Reflecting the Concerns of the Community March 7-13, 2001 Vol. 2, Issue 38

  

 

An Irreverent Reverend

Tony Peyser
Mirror contributing writer

   A couple of weeks ago, I was veering in and out of lanes in West Hollywood, almost ran a stop sign and all the while was laughing my fool head off. But unlike President Bush that night in Kennebunkport in 1976, I could have passed a sobriety test. You see, I hadn’t been drinking. I was simply listening to and under the influence of Rev. Billy C. Wirtz. 
His remarkable new CD is The Best of the Wirtz: 15 Years On The Road With a 77" Pianist. Wirtz is a long-legged, shoulder length-haired, thickly-bearded, heavily tattooed, fast-talking, boogie-woogie piano playing, GOP-bashing, former special education teaching wild man from Aiken, South Carolina. He looks like he should be on "Jerry Springer" defending his hillbilly harem. 
   If nothing else, Wirtz also proves that musical appearances can be deceiving. "Right Wing Roundup" starts out like a perfectly nice square dance that Sen.

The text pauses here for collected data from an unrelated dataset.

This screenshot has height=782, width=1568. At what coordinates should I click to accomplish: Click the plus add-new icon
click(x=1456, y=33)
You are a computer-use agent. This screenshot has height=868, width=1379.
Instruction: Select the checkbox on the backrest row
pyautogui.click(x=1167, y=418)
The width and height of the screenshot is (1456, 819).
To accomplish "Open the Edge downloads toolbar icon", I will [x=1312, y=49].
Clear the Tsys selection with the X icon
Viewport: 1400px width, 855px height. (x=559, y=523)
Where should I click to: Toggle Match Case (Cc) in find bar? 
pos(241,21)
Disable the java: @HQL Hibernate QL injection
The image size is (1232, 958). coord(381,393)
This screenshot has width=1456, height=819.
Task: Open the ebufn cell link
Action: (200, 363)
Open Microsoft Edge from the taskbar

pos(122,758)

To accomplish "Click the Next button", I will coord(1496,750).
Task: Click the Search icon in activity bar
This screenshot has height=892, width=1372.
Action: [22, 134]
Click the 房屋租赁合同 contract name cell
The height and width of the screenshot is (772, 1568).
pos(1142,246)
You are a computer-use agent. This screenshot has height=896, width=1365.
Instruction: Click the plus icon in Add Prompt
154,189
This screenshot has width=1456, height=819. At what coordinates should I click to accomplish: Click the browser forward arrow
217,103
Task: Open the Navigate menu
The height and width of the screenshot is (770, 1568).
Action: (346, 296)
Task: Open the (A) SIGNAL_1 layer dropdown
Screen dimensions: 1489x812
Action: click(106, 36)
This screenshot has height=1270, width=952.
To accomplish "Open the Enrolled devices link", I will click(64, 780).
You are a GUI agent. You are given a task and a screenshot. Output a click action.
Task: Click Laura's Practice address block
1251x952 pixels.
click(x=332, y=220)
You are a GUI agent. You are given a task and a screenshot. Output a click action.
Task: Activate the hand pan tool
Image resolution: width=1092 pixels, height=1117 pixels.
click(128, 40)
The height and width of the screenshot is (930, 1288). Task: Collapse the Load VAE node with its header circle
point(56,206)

Trent Lott would play during staff meetings. But just listen to the lyrics: "All join hands and circle to the right/Especially if you’re rich and white/A big step backward, close your mind/Hey, it’s a right wing round up time." This is laugh out loud stuff. It may be easy to overlook Wirtz’s musical gifts because his songs are so funny. He’s got a spiel like a carnival barker and pounds the black and whites like Jerry Lee Lewis. 
   Wirtz even scrambles up the WWF and religion: "We’ve got that sleeper hold on Satan/And the body slam on sin/I thought my life was counted yet/But then Jesus tagged on in/Now the Devil is fading fast/With the heavenly arm lock under the chin/Got the sleeper hold on Satan/And the body slam on sin." Gimme that ol’ time wrestling! 
   This album is a mix of studio recordings, live tracks and a handful of new songs, too. If you, like me, hadn’t heard of Rev. Wirtz, it’s a great way to get acquainted. If you haven’t decided already to rush out and get this CD, I have three words for you: "Mennonite Surf Party." And if that isn’t enough, I have one word for you: "Roberta." This is Wirtz’s biggest hit, a eight minute and nine second white trash, blues epic. When it was released, some stations were so swamped with requests that they had to initiate designated "Roberta" days.
   Rev. Billy is the trailer park love child of Mark Twain, Elvis and Billy Bob Thornton. 
   CDNow has The Best of the Wirtz for just $13.49. All I try to do with this column is give you some great music that could get you through a bad night. With his new album, Rev. Billy. C. Wirtz could actually help us survive the Bush years. 
   The Goofy Band Name of the Week is ...F Minus.